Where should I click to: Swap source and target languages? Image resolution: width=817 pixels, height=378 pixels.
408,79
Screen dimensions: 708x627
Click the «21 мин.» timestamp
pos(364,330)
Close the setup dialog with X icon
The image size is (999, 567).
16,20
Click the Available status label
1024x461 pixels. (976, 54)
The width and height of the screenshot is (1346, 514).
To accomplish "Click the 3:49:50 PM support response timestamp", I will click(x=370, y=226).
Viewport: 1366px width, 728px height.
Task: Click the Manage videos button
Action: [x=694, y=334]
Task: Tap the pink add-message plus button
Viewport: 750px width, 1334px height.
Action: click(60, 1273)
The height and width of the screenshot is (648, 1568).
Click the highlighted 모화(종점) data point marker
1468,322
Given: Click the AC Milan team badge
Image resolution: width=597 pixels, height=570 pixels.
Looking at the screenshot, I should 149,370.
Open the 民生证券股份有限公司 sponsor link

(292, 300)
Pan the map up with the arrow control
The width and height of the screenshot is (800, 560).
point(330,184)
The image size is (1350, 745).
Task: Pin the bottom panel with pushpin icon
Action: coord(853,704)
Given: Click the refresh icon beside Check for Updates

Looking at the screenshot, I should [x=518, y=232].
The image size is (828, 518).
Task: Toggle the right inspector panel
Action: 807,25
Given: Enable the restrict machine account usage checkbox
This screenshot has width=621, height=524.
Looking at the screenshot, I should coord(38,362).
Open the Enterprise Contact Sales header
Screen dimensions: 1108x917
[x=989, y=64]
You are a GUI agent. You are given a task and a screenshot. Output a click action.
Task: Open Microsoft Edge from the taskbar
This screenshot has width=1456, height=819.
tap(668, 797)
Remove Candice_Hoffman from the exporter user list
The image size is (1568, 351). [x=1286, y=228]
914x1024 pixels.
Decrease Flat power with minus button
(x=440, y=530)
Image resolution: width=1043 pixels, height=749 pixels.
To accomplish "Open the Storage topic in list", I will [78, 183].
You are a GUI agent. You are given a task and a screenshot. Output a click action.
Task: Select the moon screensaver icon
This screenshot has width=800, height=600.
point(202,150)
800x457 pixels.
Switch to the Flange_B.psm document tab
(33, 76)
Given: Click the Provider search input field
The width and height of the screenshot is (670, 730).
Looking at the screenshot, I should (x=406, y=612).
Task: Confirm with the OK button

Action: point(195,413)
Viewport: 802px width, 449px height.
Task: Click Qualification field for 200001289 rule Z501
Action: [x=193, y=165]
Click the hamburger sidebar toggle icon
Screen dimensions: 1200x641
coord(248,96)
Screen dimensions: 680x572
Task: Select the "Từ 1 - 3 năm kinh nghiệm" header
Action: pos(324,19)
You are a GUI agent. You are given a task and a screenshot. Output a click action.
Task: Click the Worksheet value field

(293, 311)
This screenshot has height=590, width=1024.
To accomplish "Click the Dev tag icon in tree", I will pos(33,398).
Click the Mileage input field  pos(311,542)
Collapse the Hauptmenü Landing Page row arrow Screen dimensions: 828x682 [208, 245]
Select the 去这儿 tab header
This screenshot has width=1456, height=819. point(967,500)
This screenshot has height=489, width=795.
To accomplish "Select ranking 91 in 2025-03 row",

**Requirement**
Every record is to be written out verbatim.

**Solution**
Where should I click to: Swap source and target languages? Image resolution: width=817 pixels, height=378 pixels.
408,79
Screen dimensions: 708x627
Click the «21 мин.» timestamp
pos(364,330)
Close the setup dialog with X icon
The image size is (999, 567).
16,20
Click the Available status label
1024x461 pixels. (976, 54)
The width and height of the screenshot is (1346, 514).
To accomplish "Click the 3:49:50 PM support response timestamp", I will click(x=370, y=226).
Viewport: 1366px width, 728px height.
Task: Click the Manage videos button
Action: [x=694, y=334]
Task: Tap the pink add-message plus button
Viewport: 750px width, 1334px height.
Action: click(60, 1273)
The height and width of the screenshot is (648, 1568).
Click the highlighted 모화(종점) data point marker
1468,322
Given: Click the AC Milan team badge
Image resolution: width=597 pixels, height=570 pixels.
Looking at the screenshot, I should 149,370.
Open the 民生证券股份有限公司 sponsor link

(292, 300)
Pan the map up with the arrow control
The width and height of the screenshot is (800, 560).
point(330,184)
The image size is (1350, 745).
Task: Pin the bottom panel with pushpin icon
Action: coord(853,704)
Given: Click the refresh icon beside Check for Updates

Looking at the screenshot, I should [x=518, y=232].
The image size is (828, 518).
Task: Toggle the right inspector panel
Action: 807,25
Given: Enable the restrict machine account usage checkbox
This screenshot has width=621, height=524.
Looking at the screenshot, I should coord(38,362).
Open the Enterprise Contact Sales header
Screen dimensions: 1108x917
[x=989, y=64]
You are a GUI agent. You are given a task and a screenshot. Output a click action.
Task: Open Microsoft Edge from the taskbar
This screenshot has width=1456, height=819.
tap(668, 797)
Remove Candice_Hoffman from the exporter user list
The image size is (1568, 351). [x=1286, y=228]
914x1024 pixels.
Decrease Flat power with minus button
(x=440, y=530)
Image resolution: width=1043 pixels, height=749 pixels.
To accomplish "Open the Storage topic in list", I will [78, 183].
You are a GUI agent. You are given a task and a screenshot. Output a click action.
Task: Select the moon screensaver icon
This screenshot has width=800, height=600.
point(202,150)
800x457 pixels.
Switch to the Flange_B.psm document tab
(33, 76)
Given: Click the Provider search input field
The width and height of the screenshot is (670, 730).
Looking at the screenshot, I should (x=406, y=612).
Task: Confirm with the OK button

Action: point(195,413)
Viewport: 802px width, 449px height.
Task: Click Qualification field for 200001289 rule Z501
Action: [x=193, y=165]
Click the hamburger sidebar toggle icon
Screen dimensions: 1200x641
coord(248,96)
Screen dimensions: 680x572
Task: Select the "Từ 1 - 3 năm kinh nghiệm" header
Action: pos(324,19)
You are a GUI agent. You are given a task and a screenshot. Output a click action.
Task: Click the Worksheet value field

(293, 311)
This screenshot has height=590, width=1024.
To accomplish "Click the Dev tag icon in tree", I will pos(33,398).
Click the Mileage input field  pos(311,542)
Collapse the Hauptmenü Landing Page row arrow Screen dimensions: 828x682 [208, 245]
Select the 去这儿 tab header
This screenshot has width=1456, height=819. point(967,500)
This screenshot has height=489, width=795.
To accomplish "Select ranking 91 in 2025-03 row",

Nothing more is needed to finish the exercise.